- [TEXT SEGMENT]
------------------------------------------------------------------------

His sociological work on the industrial society of Soviet and capitalist type was, in my opinion, outstanding. When in the 1970s I read the three volumes of his lectures delivered at the Sorbonne in the late 1950-early 1960s (18 Lectures on Industrial Society, La lutte des classes: Nouvelles leçons sur les sociétés industrielles; Democratie et totalitarisme) I was absolutely impressed. And remain so to this day. Aron also produced first-rate studies of political thinkers and sociologists: Durkheim, Machiavelli, Marx, Montesquieu, Pareto, Weber and Tocqueville. They are a pleasure to read and I re-read some of them recently when I was drafting Visions of Inequality. I would place Aron’s intellectual portraits along those written by Keynes in Essays in Biography, both in terms of insight into the way of thinking of different writers and the relationship between their lives and ideas.

Aron’s combination of academic career and journalism is also worth noting. For a decade after World War II he worked only as a journalist, mostly in Le Figaro, a right-wing pro-Catholic daily, but even when he moved to a full academic career, he continued to discuss politics and economics in daily and weekly media. For a sociologist of the 1960s, he was extremely well versed in economics; in fact, he started thinking and writing about economics during the Great Depression. After 1968, his break with the leftists, communists and (as he calls them) para-communists became final and irrevocable. He remained somewhat of a consigliere to various French political leaders, but it is not obvious that they, in real politics, paid too much attention to Raymond Aron. His relations with de Gaulle continued being frosty and distant.

As this long, and yet incomplete, sketch of life shows, Aron, in his long career, not only was a witness to the most important political events in the West over some sixty years, but he had known personally almost everyone who was someone in French, British, German and American social sciences and politics: from the philosophers like Leon Brunschvics, Alexandre Kojève, Alain, and Henri Bergson in his youth, to de Gaulle, Leon Blum, André Malraux, Jean-Paul Sartre, Simone de Beauvoir, Paul Nizan, Roger Martin du Gard, Lionel Robbins, Friedrich Hayek, James Burnham in his student year and during the war; to the hundreds of others after World War II (from George Kennan to Pierre Bourdieu, his assistant).

------------------------------------------------------------------------

- [RAW DATA]
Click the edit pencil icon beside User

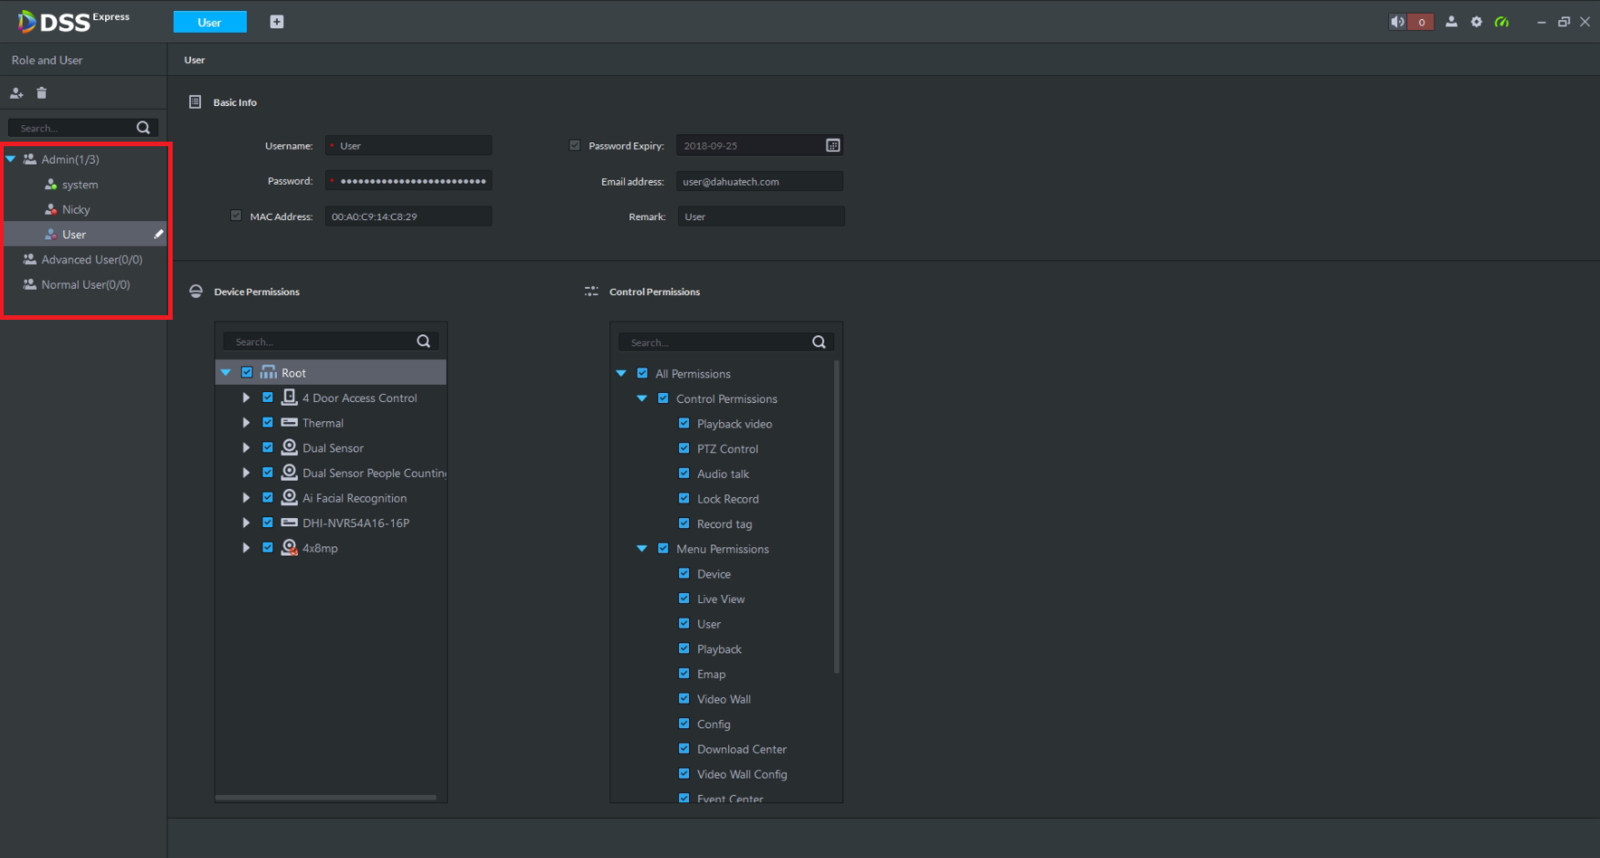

------------------------------------------------------------------------

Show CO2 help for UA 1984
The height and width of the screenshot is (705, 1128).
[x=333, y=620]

------------------------------------------------------------------------

- [WHAT TO WORK ON] Rewrite the part of the Raymond Aron passage above that begins at "Aron’s combination of" and stops after "frosty and distant.", switching "frosty" to "cold".

- [SOLVED EXERCISE]
Aron’s combination of academic career and journalism is also worth noting. For a decade after World War II he worked only as a journalist, mostly in Le Figaro, a right-wing pro-Catholic daily, but even when he moved to a full academic career, he continued to discuss politics and economics in daily and weekly media. For a sociologist of the 1960s, he was extremely well versed in economics; in fact, he started thinking and writing about economics during the Great Depression. After 1968, his break with the leftists, communists and (as he calls them) para-communists became final and irrevocable. He remained somewhat of a consigliere to various French political leaders, but it is not obvious that they, in real politics, paid too much attention to Raymond Aron. His relations with de Gaulle continued being cold and distant.